Originally created 07/25/06

S. Carolina presses on cleanup at SRS



NORTH AUGUSTA - South Carolina is getting tough with the U.S. Department of Energy over the cleanup of high-level nuclear waste at Savannah River Site.

The state Department of Health and Environmental Control is denying the DOE needed permits until the federal agency recommits to removing radioactive waste in the safest possible manner, according to officials and letters between Gov. Mark Sanford and Energy Secretary Samuel Bodman.

The two sides have negotiated since December about how to best remove 36 million gallons of nuclear waste stored in 49 tanks at the site - the most dangerous hazard at the nuclear reservation.

The Energy Department already has missed state deadlines to empty some tanks.

Mr.
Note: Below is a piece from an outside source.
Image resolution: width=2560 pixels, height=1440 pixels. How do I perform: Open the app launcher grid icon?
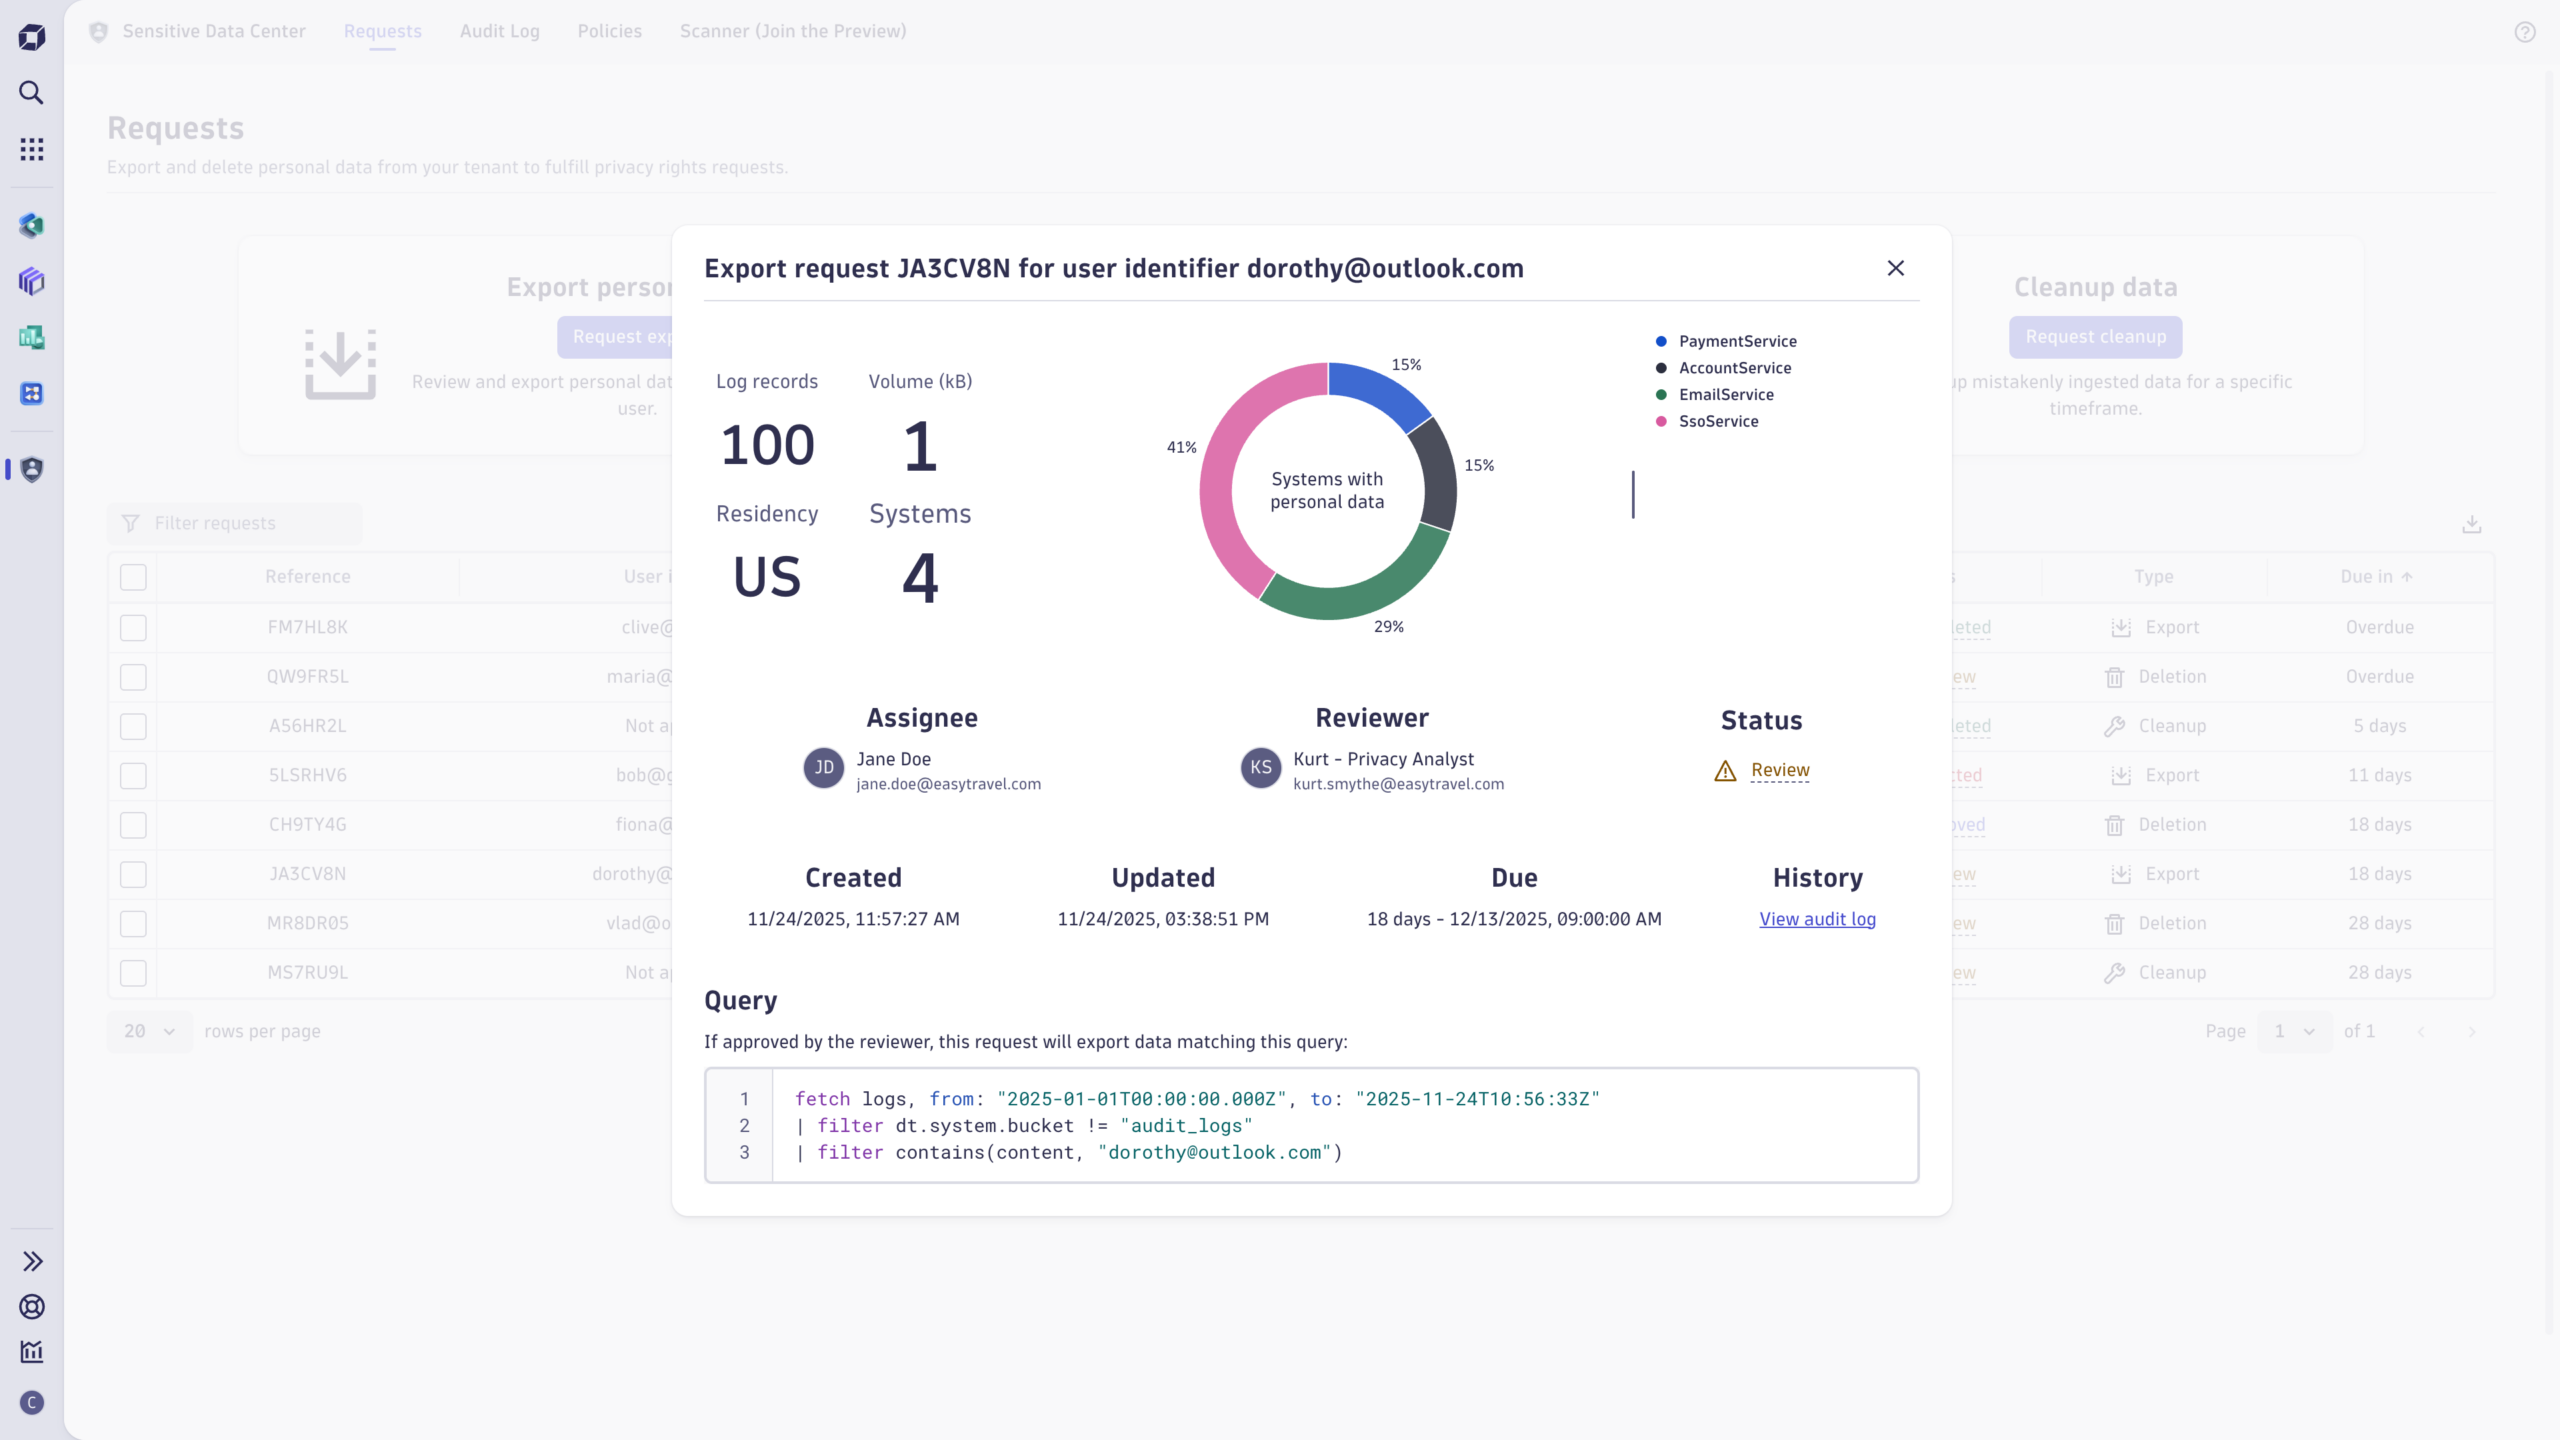click(31, 148)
Sanford fired the latest salvo Monday in the form of a tersely worded letter to Mr. Bodman.

"Let me be clear, our request then (December) and now, remains a commitment from the DOE that the nuclear waste stored in tanks at SRS will be disposed of in a safe and effective manner," Mr. Sanford wrote.

SRS officials are able to remove the most deadly waste left over from the production of Cold War weapons, which is being mixed with glass and stored at the site until it can be shipped out of state.

Complications center on how to best separate dangerous radioactivity from lower-level waste that will be buried at SRS. Federal officials have been forced to find an interim separation process because the long-term method, called the Salt Waste Processing Facility, has been delayed until 2011.

State officials rejected the first interim method DOE brought to the table because it would leave behind too much radioactivity at SRS. The federal agency has since devised a method that will leave behind less radioactivity, according to a July 6 letter Mr. Bodman wrote to Mr. Sanford, but it can't be implemented without permits the state won't give.

"Prompt issuance of the permits is critical to the department's salt waste strategy," Mr. Bodman wrote.

The federal agency had hoped to start the permit process in March so it could start the modified cleanup approach July 1, according to Mr. Bodman's letter and officials familiar with the plan. Delaying low-level waste removal also threatens to stop the removal of high-level waste, a result that could further strain relations between the state and the DOE.

State officials, however, said they were unaware of DOE's permit demands, and, regardless, won't meet them until they get a signed memorandum of commitment.

"As part of the permit process, we said we need more from you," said Shelly Sherritt, a DHEC official who works on permitting at SRS.

The state is right to ask for more, said U.S. Sen. Lindsey Graham, a Republican from South Carolina who has worked with the Energy Department on cleanup issues.

The DOE has a poor track record of keeping its word with the state, including delays with the tank-cleanup process, he said.

"I stand shoulder to shoulder with Mark," Mr. Graham said of the governor's stance.